Obligatory Amtrak info: You can now take the Link light rail from near King St Station to Seatac Airport. Or vice versa. And, if that isn't convenient enough, you can connect from the First Hill Streetcar to the Link light rail at Capitol Hill station. This is now my standard way to get to the airport. (Senior fares are $1, transfers included!)


----------



## Trogdor (Aug 3, 2019)

jis said:


> Seattle and Puget Sound area Transit has its complexity, but it is nowhere near the most complicated in the US. That title surely goes to New York area covering a much much larger population and and many more systems with disperate inconsistent fares and fare instruments, stretching in the south all the way to Philadelphia, in the east to Montauk, New London and Hartford and in the north to beyond Poughkeepsie, Wassaic and Port Jervis



Then there’s the Bay Area in California, with somewhere between two and three _dozen_ transit agencies, many of which have overlapping service areas. Contra Costa County, as I recall, has three separate agencies within its borders.

There’s Muni, SamTrans, AC Transit, Golden Gate, VTA, Caltrain, BART, ACE, Marin Transit, Tri-Delta Transit, County Connection, SolTrans, SMART, two different ferry operators (or is it three?), etc. Plus Capitol Corridor, which loosely counts as a Bay Area transit service.

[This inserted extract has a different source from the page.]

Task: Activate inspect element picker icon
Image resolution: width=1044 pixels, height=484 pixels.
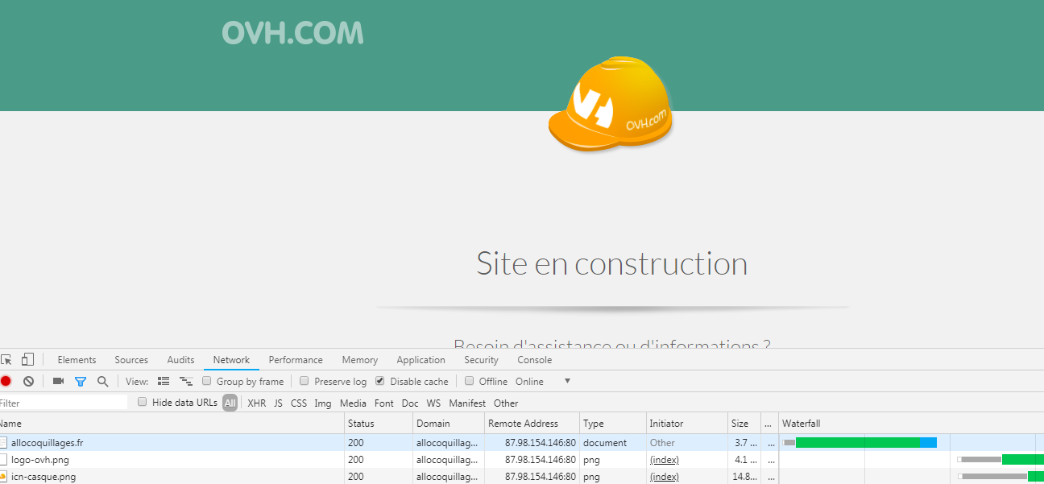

I find Seattle’s transit nowhere near as complicated as the Bay Area.


----------



## Asher (Aug 4, 2019)

Matthew H Fish said:


> In the Portland MAX and Transit thread, Seattle's various transit systems have come up a few times.
> 
> I think Seattle and the Puget Sound area deserve their own thread, because it is a very interesting area from a transit perspective. I am not particularly knowledgeable about this area, I have spent a lot of time in Seattle, ridden the buses and the light rail a few times, but I am not an expert. I am sure lots of people can explain the context behind these things.
> 
> ...


And you didn't even mention one of the original transportation services. Air service. Lots of small float planes have provided quite a service over the years dating way back.


----------



## Matthew H Fish (Aug 4, 2019)

Well, when I said "most complicated transit", I was using a bit of hyperbole, to draw attention to the thread...looks like it worked. 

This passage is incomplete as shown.